◆ **Exercise aim**:
Copy every one of the records below exactly as it stands, with no changes.
─── Material provided ───
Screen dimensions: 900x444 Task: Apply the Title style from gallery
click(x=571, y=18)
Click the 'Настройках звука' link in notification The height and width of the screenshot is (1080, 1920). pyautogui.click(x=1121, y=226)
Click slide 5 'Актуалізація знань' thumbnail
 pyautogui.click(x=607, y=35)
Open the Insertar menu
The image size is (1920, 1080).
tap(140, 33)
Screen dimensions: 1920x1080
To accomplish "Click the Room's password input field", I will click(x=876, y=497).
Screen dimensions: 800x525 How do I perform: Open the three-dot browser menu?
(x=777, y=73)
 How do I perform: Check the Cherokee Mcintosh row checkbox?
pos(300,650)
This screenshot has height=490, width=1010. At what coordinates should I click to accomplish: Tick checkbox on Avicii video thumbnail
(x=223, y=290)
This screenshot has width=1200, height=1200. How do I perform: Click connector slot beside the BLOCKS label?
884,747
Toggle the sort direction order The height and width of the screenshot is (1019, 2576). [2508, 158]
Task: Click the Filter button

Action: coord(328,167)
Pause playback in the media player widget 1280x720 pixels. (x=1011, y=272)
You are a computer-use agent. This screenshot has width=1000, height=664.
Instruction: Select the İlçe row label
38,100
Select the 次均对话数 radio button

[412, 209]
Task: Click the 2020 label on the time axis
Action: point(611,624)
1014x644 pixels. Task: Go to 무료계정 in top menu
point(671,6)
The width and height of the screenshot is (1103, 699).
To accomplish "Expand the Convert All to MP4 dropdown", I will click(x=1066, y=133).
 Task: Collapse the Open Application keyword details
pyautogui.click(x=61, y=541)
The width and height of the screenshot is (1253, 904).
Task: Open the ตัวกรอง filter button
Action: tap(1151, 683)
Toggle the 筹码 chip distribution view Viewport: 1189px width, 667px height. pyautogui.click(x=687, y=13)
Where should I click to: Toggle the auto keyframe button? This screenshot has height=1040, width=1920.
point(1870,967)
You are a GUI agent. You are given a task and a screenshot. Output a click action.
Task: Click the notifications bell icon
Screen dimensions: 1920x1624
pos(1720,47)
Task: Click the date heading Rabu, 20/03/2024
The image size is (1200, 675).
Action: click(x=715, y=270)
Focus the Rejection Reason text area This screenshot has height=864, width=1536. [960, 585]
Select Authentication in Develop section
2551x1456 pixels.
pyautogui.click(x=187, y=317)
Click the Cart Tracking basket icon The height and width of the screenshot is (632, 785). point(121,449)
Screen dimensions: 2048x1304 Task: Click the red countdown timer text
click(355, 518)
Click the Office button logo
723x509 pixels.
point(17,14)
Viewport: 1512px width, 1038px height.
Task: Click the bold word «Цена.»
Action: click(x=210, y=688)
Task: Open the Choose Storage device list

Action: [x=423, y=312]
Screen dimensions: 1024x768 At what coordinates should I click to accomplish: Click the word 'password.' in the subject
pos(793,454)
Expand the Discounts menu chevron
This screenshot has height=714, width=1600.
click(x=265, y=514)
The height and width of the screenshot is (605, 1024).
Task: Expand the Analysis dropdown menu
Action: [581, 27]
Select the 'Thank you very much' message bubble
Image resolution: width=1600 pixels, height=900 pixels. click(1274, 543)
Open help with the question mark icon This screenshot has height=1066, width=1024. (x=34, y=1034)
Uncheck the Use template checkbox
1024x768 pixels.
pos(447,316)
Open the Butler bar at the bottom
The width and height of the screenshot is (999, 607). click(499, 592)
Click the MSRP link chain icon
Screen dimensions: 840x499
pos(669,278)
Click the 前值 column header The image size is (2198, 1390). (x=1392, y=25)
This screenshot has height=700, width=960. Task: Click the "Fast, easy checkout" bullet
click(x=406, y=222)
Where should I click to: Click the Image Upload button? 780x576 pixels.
───
◆ **Correct output**:
Screen dimensions: 900x444 Task: Apply the Title style from gallery
click(x=571, y=18)
Click the 'Настройках звука' link in notification The height and width of the screenshot is (1080, 1920). pyautogui.click(x=1121, y=226)
Click slide 5 'Актуалізація знань' thumbnail
 pyautogui.click(x=607, y=35)
Open the Insertar menu
The image size is (1920, 1080).
tap(140, 33)
Screen dimensions: 1920x1080
To accomplish "Click the Room's password input field", I will click(x=876, y=497).
Screen dimensions: 800x525 How do I perform: Open the three-dot browser menu?
(x=777, y=73)
 How do I perform: Check the Cherokee Mcintosh row checkbox?
pos(300,650)
This screenshot has height=490, width=1010. At what coordinates should I click to accomplish: Tick checkbox on Avicii video thumbnail
(x=223, y=290)
This screenshot has width=1200, height=1200. How do I perform: Click connector slot beside the BLOCKS label?
884,747
Toggle the sort direction order The height and width of the screenshot is (1019, 2576). [2508, 158]
Task: Click the Filter button

Action: coord(328,167)
Pause playback in the media player widget 1280x720 pixels. (x=1011, y=272)
You are a computer-use agent. This screenshot has width=1000, height=664.
Instruction: Select the İlçe row label
38,100
Select the 次均对话数 radio button

[412, 209]
Task: Click the 2020 label on the time axis
Action: point(611,624)
1014x644 pixels. Task: Go to 무료계정 in top menu
point(671,6)
The width and height of the screenshot is (1103, 699).
To accomplish "Expand the Convert All to MP4 dropdown", I will click(x=1066, y=133).
 Task: Collapse the Open Application keyword details
pyautogui.click(x=61, y=541)
The width and height of the screenshot is (1253, 904).
Task: Open the ตัวกรอง filter button
Action: tap(1151, 683)
Toggle the 筹码 chip distribution view Viewport: 1189px width, 667px height. pyautogui.click(x=687, y=13)
Where should I click to: Toggle the auto keyframe button? This screenshot has height=1040, width=1920.
point(1870,967)
You are a GUI agent. You are given a task and a screenshot. Output a click action.
Task: Click the notifications bell icon
Screen dimensions: 1920x1624
pos(1720,47)
Task: Click the date heading Rabu, 20/03/2024
The image size is (1200, 675).
Action: click(x=715, y=270)
Focus the Rejection Reason text area This screenshot has height=864, width=1536. [960, 585]
Select Authentication in Develop section
2551x1456 pixels.
pyautogui.click(x=187, y=317)
Click the Cart Tracking basket icon The height and width of the screenshot is (632, 785). point(121,449)
Screen dimensions: 2048x1304 Task: Click the red countdown timer text
click(355, 518)
Click the Office button logo
723x509 pixels.
point(17,14)
Viewport: 1512px width, 1038px height.
Task: Click the bold word «Цена.»
Action: click(x=210, y=688)
Task: Open the Choose Storage device list

Action: [x=423, y=312]
Screen dimensions: 1024x768 At what coordinates should I click to accomplish: Click the word 'password.' in the subject
pos(793,454)
Expand the Discounts menu chevron
This screenshot has height=714, width=1600.
click(x=265, y=514)
The height and width of the screenshot is (605, 1024).
Task: Expand the Analysis dropdown menu
Action: [581, 27]
Select the 'Thank you very much' message bubble
Image resolution: width=1600 pixels, height=900 pixels. click(1274, 543)
Open help with the question mark icon This screenshot has height=1066, width=1024. (x=34, y=1034)
Uncheck the Use template checkbox
1024x768 pixels.
pos(447,316)
Open the Butler bar at the bottom
The width and height of the screenshot is (999, 607). click(499, 592)
Click the MSRP link chain icon
Screen dimensions: 840x499
pos(669,278)
Click the 前值 column header The image size is (2198, 1390). (x=1392, y=25)
This screenshot has height=700, width=960. Task: Click the "Fast, easy checkout" bullet
click(x=406, y=222)
Where should I click to: Click the Image Upload button? 780x576 pixels.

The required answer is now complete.